Partie intégrante de l’art urbain, les graffiti ont souvent mauvaise réputation dans nos villes. En effet, nous sommes nombreux a l’avoir eu mauvaise un beau matin à la découverte de notre façade revue (sans notre consentement). Dans ce cas précis, il s’agit d’ailleurs rarement de graffiti à proprement parlé mais plutôt de tags, des « signatures ».

Comme pour toute forme d’art, on peut aimer ou détester. Mais force est de constater que la tolérance générale envers cet art urbain est moins forte que pour des sculptures que vous auriez aussi parfois envie de voir disparaître. Je me trompe ?

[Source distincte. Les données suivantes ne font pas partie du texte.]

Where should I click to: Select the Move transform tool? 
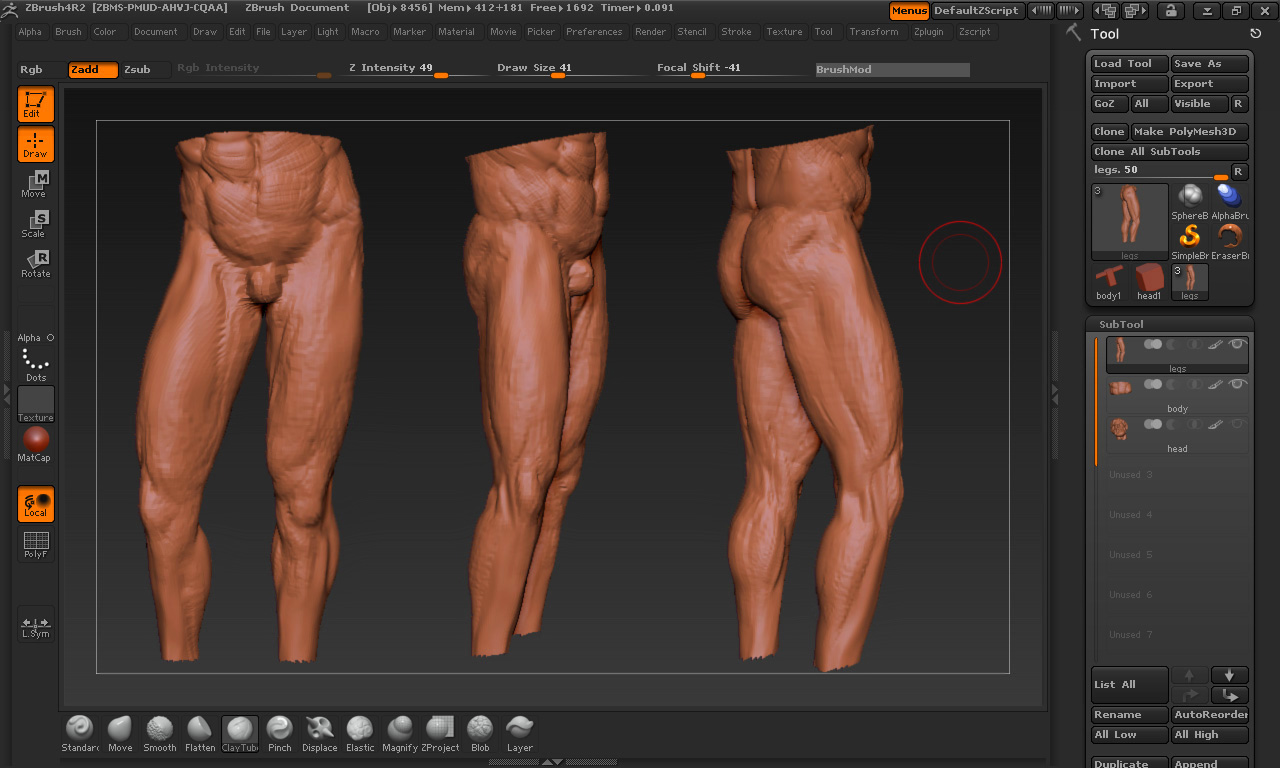35,184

Lorsqu’une ville décide de rénover un espace public, une place, un quartier, un parc, etc, beaucoup de gens (et les autorités les premières) « espèrent que l’on va respecter l’endroit et pas venir tagger les bancs, les murs, les statues, etc ». On peut comprendre. Mais dès lors, pourquoi ces mêmes décideurs ne proposent pas d’emblée d’endroits où les artistes pourraient venir exercer et exposer leur art ?

Ma proposition est très simple et est certainement moins coûteuse que tous les coûts des nettoyages de graffiti. Les pouvoirs publics devraient installer des « murs d’expression » sur les places publiques, dans les parcs, des panneaux sur lesquels les artistes viendraient offrir à nos yeux leurs oeuvres. Bien entendu, les graffiti devraient être cadrés : pas de message haineux, pas d’atteinte aux moeurs, etc. Comme le suggérait un internaute lors d’une discussion sur le sujet sur un réseau social, on pourrait même imaginer que les oeuvres soient là temporairement, et que les panneaux soient nettoyés après quelques semaines. Laissant la place à d’autres artistes, d’autres oeuvres.

J’aime beaucoup cette idée de « temporaire » qui donnerait à nos places et nos parcs l’impression qu’elles changent et évoluent de façon constante.

On pourrait également inciter les services de la jeunesse des différentes municipalités à organiser des stages théoriques (d’où ça vient, etc) et pratiques sur cet art urbain. On pourrait également inviter les jeunes des différents quartiers  à exprimer ce qu’ils ressentent. De même que les « pro » pourraient aider et soutenir les « amateurs ».

Je suis persuadé que de tels espaces diminuerait la présence de tags non souhaités sur les façades et autres sculptures. De même que cela offrirait à nos quartiers d’autres atmosphères.